Academic psychology in India:
Past trends and future possibilities

Suneet Varma
Dept. of Psychology
University of Delhi.

Academic psychology has been in existence for some 125 years and largely represents a Euro-American worldview. The discipline arose in Germany, but flourished on American soil. At the time of institutionalisation of psychology, the authority of religion had been displaced by that of science, and it was a narrow conception of science which dictated the growth of the discipline. In addition, the dominant ideal of ‘self-contained individualism’ in the United States, coupled with the capitalist eco-political system, also had a decisive role in shaping the discipline. In India academic psychology was first introduced at Calcutta University in 1905. The framework of psychology which was adopted at that time came as a ready-made package and was part of the transfer of technology from the West. It was assumed at that time that the western conception of knowledge and science is superior, which led to an uncritical acceptance of western concepts and methodologies. At the same time the rich Indian traditions of psychology were left out of the curriculum for they appeared to be ‘non-scientific’ endeavours emanating from the primitive notions of a backward people, as projected by the British rulers.

■ Request a: Change "Image resolution" to "Image size" throughout the three records that ask for an on-screen location, keeping everything else the same. Leave the pictures out of your answer.
The essay on academic psychology in India and the records have no connection to each other.

■ Records shown:

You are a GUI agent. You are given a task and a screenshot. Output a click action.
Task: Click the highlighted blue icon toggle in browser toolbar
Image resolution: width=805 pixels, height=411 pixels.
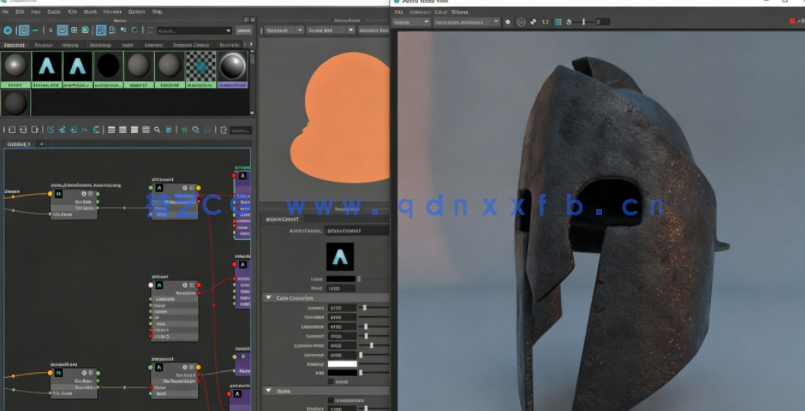click(62, 31)
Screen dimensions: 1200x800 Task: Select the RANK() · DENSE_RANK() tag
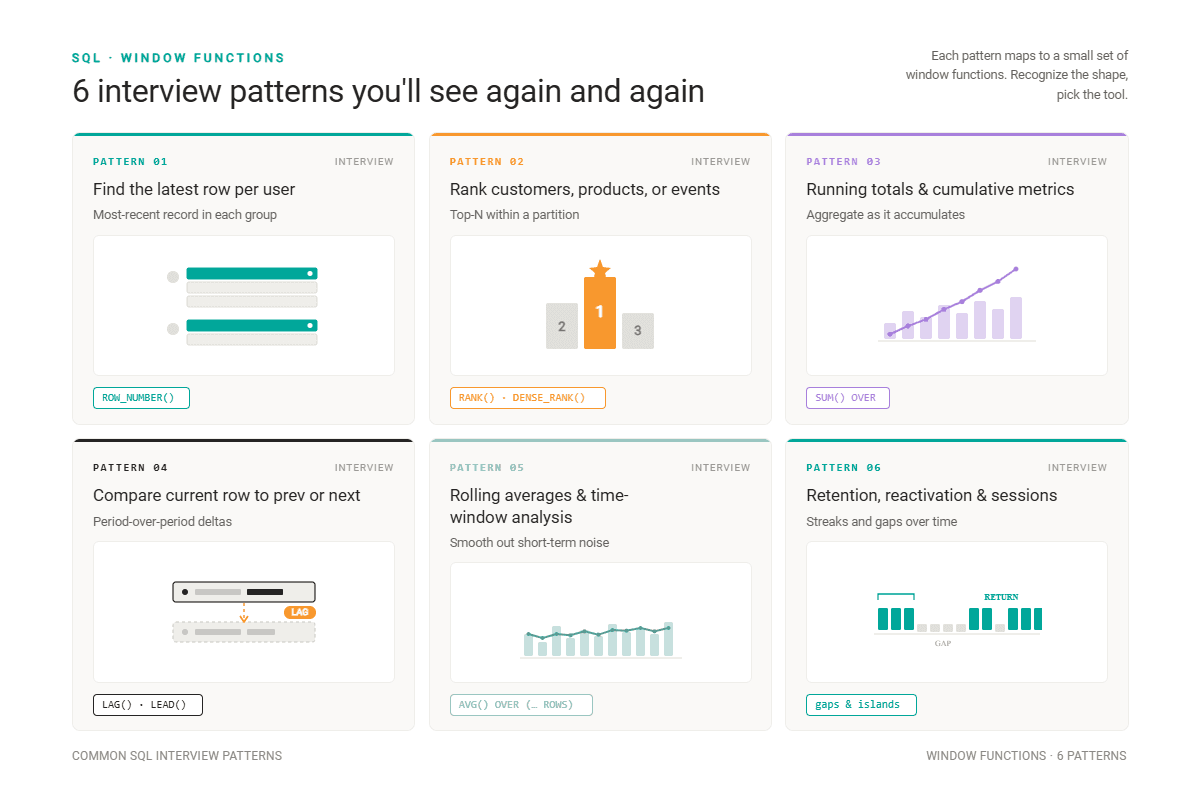tap(528, 398)
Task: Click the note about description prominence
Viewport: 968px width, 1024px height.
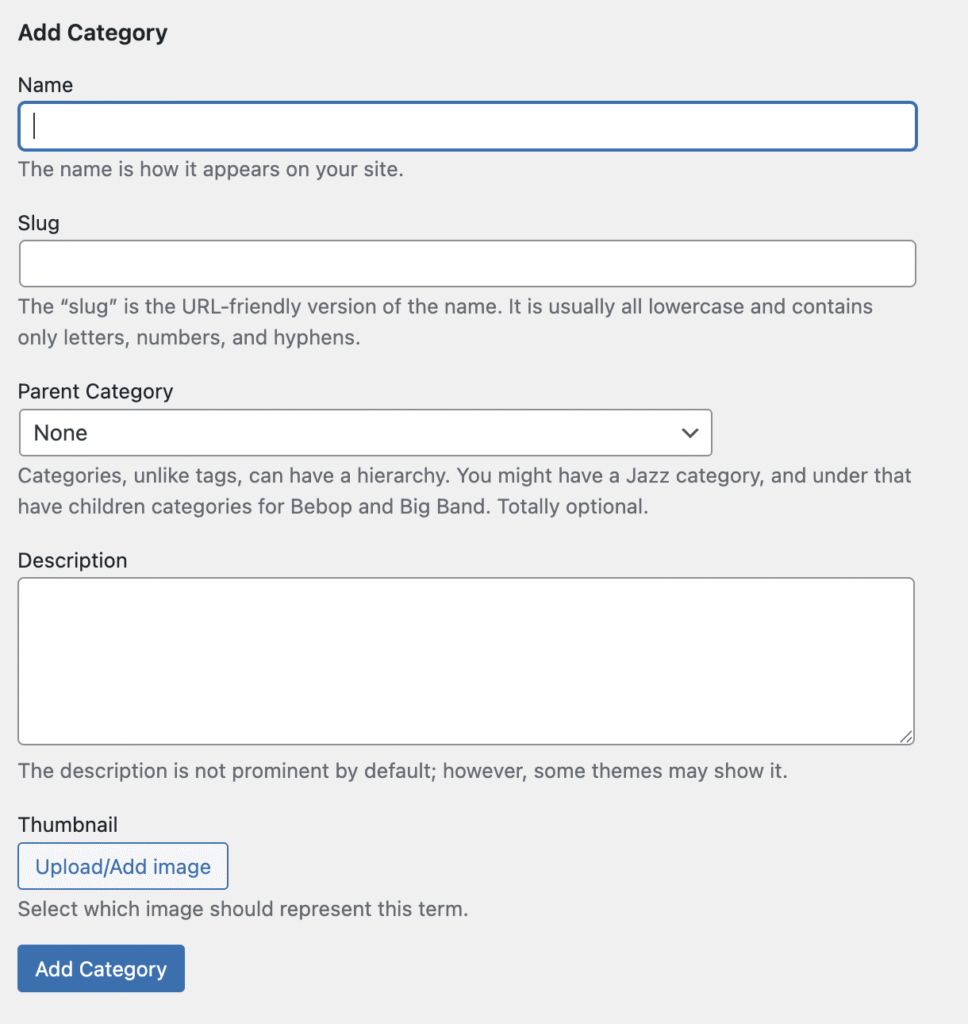Action: [x=402, y=772]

■ Request b: Based on the essay on academic psychology in India, is each statement true? (i) Academic psychology in India began at Calcutta University in 1905. (ii) Academic psychology originated in the United States. (iii) Indian psychological traditions were made part of the curriculum. Answer yes or no for each and quote the deciding words.

■ Written response a:
You are a GUI agent. You are given a task and a screenshot. Output a click action.
Task: Click the highlighted blue icon toggle in browser toolbar
Image size: width=805 pixels, height=411 pixels.
click(62, 31)
Screen dimensions: 1200x800 Task: Select the RANK() · DENSE_RANK() tag
tap(528, 398)
Task: Click the note about description prominence
Viewport: 968px width, 1024px height.
Action: [x=402, y=772]

■ Written response b:
(i) Yes: "In India academic psychology was first introduced at Calcutta University in 1905."
(ii) No: "The discipline arose in Germany, but flourished on American soil."
(iii) No: "the rich Indian traditions of psychology were left out of the curriculum"